- _TASK GOAL_:
Retype the lines from the one containing "Click the 2010 year label under axis" through the end of the lines, both ends included, keeping every character as it appears.
- - - - - - -
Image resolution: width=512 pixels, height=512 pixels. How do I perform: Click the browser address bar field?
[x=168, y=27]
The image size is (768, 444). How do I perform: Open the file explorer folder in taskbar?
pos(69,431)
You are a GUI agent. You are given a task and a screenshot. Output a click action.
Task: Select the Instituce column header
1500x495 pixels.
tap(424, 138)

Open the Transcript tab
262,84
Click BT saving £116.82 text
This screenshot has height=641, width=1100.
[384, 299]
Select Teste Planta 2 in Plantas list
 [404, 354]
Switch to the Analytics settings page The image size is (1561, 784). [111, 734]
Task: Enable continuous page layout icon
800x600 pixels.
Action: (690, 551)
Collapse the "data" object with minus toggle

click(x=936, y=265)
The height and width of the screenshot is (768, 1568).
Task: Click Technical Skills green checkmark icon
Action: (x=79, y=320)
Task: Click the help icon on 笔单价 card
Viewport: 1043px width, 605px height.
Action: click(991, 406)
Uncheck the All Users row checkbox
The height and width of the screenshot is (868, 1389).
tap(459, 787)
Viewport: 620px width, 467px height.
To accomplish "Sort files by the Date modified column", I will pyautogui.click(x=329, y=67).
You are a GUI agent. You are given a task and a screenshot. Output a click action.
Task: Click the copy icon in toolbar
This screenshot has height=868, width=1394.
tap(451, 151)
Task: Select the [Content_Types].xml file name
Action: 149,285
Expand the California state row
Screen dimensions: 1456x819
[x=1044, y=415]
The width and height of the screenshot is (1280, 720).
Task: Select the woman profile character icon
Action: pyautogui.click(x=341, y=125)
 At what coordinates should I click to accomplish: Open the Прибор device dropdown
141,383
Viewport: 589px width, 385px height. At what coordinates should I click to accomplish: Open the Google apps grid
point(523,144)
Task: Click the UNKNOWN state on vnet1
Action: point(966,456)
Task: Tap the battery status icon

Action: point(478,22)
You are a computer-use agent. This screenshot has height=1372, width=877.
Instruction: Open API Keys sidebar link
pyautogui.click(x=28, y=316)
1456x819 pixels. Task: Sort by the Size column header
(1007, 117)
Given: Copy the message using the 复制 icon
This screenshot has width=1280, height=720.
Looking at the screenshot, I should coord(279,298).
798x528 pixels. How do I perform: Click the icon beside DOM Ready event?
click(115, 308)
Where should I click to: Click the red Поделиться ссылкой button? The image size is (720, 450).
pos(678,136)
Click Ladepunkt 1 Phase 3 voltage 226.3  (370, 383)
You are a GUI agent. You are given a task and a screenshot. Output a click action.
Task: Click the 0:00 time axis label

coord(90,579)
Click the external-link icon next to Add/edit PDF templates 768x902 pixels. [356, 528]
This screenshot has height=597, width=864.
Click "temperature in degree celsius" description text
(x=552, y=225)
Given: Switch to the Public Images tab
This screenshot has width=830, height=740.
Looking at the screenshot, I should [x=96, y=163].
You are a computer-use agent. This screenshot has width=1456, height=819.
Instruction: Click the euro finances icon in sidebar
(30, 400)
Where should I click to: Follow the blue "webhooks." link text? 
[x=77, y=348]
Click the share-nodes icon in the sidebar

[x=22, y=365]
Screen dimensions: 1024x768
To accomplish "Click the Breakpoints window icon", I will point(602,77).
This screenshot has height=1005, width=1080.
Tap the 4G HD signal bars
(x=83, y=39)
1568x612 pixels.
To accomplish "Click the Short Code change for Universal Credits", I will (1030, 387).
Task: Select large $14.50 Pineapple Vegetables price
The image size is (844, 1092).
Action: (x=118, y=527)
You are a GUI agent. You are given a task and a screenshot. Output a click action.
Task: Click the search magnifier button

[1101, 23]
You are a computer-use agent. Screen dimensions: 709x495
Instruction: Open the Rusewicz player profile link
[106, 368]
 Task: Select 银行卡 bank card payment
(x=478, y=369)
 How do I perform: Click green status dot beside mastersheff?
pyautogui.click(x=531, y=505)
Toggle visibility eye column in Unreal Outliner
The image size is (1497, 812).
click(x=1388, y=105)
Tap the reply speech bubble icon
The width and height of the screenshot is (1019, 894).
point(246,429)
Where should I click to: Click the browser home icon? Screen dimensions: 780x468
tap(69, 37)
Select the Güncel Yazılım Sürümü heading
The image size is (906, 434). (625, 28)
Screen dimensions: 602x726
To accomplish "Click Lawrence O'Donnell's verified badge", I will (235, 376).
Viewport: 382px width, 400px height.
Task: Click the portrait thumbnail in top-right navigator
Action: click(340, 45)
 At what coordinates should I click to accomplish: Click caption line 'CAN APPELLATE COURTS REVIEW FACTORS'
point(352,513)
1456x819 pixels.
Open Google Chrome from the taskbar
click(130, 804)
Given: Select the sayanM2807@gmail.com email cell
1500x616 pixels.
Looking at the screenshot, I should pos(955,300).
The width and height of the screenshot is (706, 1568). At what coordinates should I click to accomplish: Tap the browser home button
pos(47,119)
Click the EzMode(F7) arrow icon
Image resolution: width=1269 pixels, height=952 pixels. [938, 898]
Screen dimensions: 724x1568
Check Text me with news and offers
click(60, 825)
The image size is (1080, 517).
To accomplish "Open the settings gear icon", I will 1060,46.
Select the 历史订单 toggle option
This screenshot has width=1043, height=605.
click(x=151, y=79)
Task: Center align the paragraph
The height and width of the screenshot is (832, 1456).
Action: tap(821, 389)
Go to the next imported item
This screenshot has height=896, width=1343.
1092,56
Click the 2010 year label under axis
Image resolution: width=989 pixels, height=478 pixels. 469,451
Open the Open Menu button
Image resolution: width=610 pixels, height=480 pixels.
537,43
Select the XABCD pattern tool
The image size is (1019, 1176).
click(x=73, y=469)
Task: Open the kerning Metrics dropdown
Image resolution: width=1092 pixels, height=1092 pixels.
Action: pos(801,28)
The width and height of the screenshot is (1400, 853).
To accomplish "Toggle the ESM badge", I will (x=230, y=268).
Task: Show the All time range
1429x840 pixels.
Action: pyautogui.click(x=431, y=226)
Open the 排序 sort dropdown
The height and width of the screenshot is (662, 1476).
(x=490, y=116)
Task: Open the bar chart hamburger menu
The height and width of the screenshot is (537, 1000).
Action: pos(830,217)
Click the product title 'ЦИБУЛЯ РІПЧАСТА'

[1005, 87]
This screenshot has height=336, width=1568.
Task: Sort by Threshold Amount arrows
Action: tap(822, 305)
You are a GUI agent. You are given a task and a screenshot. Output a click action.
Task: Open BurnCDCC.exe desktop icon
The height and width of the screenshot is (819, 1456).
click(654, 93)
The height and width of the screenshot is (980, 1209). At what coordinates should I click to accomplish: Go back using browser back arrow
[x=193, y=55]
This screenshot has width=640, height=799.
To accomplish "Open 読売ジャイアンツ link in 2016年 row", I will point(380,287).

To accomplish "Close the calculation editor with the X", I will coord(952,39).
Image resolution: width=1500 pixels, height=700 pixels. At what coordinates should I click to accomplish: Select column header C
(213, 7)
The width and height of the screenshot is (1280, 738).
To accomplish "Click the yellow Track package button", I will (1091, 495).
- - - - - - -
- _RESULT_:
Click the 2010 year label under axis
Image resolution: width=989 pixels, height=478 pixels. 469,451
Open the Open Menu button
Image resolution: width=610 pixels, height=480 pixels.
537,43
Select the XABCD pattern tool
The image size is (1019, 1176).
click(x=73, y=469)
Task: Open the kerning Metrics dropdown
Image resolution: width=1092 pixels, height=1092 pixels.
Action: pos(801,28)
The width and height of the screenshot is (1400, 853).
To accomplish "Toggle the ESM badge", I will (x=230, y=268).
Task: Show the All time range
1429x840 pixels.
Action: pyautogui.click(x=431, y=226)
Open the 排序 sort dropdown
The height and width of the screenshot is (662, 1476).
(x=490, y=116)
Task: Open the bar chart hamburger menu
The height and width of the screenshot is (537, 1000).
Action: pos(830,217)
Click the product title 'ЦИБУЛЯ РІПЧАСТА'

[1005, 87]
This screenshot has height=336, width=1568.
Task: Sort by Threshold Amount arrows
Action: tap(822, 305)
You are a GUI agent. You are given a task and a screenshot. Output a click action.
Task: Open BurnCDCC.exe desktop icon
The height and width of the screenshot is (819, 1456).
click(654, 93)
The height and width of the screenshot is (980, 1209). At what coordinates should I click to accomplish: Go back using browser back arrow
[x=193, y=55]
This screenshot has width=640, height=799.
To accomplish "Open 読売ジャイアンツ link in 2016年 row", I will point(380,287).

To accomplish "Close the calculation editor with the X", I will coord(952,39).
Image resolution: width=1500 pixels, height=700 pixels. At what coordinates should I click to accomplish: Select column header C
(213, 7)
The width and height of the screenshot is (1280, 738).
To accomplish "Click the yellow Track package button", I will (1091, 495).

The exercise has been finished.